The Stephanie Davis Waste Reduction and Pollution Prevention Award and Scholarship is an enduring tribute to Stephanie C. Davis, who worked with Health Care Without Harm at its inception in 1996 and was a tireless champion of the movement toward sustainable health care by reducing waste and eliminating the use of harmful chemicals and materials in health care products and processes.
The four deserving recipients for 2019 represent a cross section of champions working everyday, as Davis did, to make health care more sustainable. Each received a scholarship to attend CleanMed, the premier conference for leaders in health care sustainability.
Jessica Dolan is a staff telemetry nurse at Wentworth-Douglass Hospital in Dover, N.H. She entered the nursing profession in 2014, devoted to preventing illness and promoting health. In 2016 she founded and continues to lead her hospital’s first sustainability team.
“I am genuinely excited to receive the Stephanie Davis Waste Reduction and Pollution Prevention Award and Scholarship and be among other passionate environmental stewards that strive every day to make sustainable practices a priority, to “first do no harm,” and to stand up for what they stand on,” Dolan said.
Kate Gottlieb is the sustainability program coordinator for Virginia Mason Memorial Hospital. Her education in public health drives her passion for environmental sustainability and environmental change to influence behavior change.
“Now that I am a mother, going to work every day has a new meaning.” Gottlieb said. “I am determined to help minimize our footprint for the next generation.”
Sarah Hsu is a first-year medical student at Brown University’s Warren Alpert Medical School, where she founded of the Environmental Coalition to address sustainability and waste reduction at the medical school. She is also leading the charge on an elective to incorporate climate change education into the medical school's curriculum.
“I feel incredibly grateful to receive this award and humbled by the opportunity to attend CleanMed this year,” Hsu said.
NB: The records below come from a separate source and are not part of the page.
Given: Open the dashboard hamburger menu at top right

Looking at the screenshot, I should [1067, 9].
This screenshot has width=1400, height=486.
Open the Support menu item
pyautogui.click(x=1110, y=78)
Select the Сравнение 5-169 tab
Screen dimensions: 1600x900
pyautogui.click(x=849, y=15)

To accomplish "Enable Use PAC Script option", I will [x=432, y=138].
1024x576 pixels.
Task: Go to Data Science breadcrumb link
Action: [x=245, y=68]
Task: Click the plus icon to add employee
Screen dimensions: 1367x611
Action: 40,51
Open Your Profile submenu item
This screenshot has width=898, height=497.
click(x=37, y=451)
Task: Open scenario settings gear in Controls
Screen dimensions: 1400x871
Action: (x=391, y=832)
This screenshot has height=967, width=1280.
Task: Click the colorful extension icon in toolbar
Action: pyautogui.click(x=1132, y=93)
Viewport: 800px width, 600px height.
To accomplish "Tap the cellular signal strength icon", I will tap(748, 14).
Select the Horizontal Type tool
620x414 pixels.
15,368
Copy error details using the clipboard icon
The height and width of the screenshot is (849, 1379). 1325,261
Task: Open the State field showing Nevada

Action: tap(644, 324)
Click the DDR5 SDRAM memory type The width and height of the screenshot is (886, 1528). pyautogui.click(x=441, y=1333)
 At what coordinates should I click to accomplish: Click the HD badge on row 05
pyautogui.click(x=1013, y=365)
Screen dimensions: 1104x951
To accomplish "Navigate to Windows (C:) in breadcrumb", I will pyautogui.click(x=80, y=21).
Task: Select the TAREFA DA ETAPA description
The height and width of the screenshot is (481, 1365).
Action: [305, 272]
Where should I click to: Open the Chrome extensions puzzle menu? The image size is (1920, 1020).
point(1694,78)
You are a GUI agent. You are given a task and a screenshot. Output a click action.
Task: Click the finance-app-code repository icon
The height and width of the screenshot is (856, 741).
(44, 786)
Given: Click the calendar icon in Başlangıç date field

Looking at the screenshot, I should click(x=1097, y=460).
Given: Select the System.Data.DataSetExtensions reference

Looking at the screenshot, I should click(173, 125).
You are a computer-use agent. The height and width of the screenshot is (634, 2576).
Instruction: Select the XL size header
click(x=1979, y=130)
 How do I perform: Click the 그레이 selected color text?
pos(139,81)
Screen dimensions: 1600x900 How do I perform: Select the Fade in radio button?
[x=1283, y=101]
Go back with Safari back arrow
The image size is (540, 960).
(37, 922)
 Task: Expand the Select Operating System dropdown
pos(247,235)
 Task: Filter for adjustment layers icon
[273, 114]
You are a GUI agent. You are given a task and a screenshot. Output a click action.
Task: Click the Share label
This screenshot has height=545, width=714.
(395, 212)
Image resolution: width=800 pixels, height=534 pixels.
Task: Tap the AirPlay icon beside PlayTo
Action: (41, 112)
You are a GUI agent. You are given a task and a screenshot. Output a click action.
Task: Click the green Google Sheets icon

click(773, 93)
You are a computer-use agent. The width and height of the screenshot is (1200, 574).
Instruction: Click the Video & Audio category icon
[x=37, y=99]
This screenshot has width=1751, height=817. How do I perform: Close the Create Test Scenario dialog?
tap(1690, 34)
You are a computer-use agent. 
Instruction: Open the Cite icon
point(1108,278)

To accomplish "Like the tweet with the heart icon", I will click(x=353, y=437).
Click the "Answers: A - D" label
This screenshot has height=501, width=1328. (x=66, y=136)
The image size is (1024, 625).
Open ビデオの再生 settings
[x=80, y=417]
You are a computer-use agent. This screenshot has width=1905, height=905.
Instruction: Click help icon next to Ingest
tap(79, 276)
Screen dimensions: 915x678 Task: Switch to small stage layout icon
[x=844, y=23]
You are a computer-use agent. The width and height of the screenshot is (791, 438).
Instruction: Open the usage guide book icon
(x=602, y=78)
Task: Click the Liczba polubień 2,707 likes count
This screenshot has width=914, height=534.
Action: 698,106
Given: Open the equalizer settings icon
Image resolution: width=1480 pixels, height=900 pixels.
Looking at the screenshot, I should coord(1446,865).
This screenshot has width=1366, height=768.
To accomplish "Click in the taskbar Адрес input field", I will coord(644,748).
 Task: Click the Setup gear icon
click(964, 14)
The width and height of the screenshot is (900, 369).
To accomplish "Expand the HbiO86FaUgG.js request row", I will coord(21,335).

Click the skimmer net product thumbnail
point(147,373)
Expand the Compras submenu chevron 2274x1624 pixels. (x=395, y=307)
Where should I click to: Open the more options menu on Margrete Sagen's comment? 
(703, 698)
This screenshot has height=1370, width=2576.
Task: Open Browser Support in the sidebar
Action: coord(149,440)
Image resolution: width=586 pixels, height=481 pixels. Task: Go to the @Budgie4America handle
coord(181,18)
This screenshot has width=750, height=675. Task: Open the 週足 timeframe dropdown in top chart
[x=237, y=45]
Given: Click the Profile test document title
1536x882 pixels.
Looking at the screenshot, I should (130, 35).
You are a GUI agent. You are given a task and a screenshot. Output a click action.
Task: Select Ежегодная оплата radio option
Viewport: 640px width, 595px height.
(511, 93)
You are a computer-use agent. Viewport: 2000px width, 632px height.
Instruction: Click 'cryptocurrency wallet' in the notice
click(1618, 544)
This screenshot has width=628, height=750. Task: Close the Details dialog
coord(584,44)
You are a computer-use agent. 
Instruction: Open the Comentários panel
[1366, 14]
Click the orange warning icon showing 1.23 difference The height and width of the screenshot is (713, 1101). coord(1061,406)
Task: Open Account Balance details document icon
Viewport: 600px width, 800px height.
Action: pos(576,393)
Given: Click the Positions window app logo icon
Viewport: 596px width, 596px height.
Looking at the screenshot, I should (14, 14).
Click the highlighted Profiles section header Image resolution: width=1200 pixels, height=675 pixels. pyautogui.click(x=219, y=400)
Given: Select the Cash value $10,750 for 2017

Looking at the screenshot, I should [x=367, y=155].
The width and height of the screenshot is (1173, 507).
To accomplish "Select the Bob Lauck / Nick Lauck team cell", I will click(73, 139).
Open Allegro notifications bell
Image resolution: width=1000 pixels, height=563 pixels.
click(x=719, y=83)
Daniel Mukonde is a Zambian national who’s been working in the health care waste management sector for a decade in the poorest communities of Lusaka, where there are no medical waste management services and inadequate waste disposal facilities. With others, he started a community project to manage medical waste in a more sustainable manner, which ultimately developed into a company called Waste Master to try and address the medical waste management needs of small, private sector health care facilities.
“It is so humbling to realize that the little effort we put into health care sustainability in our community can be so impactful to society,” Mukonde said.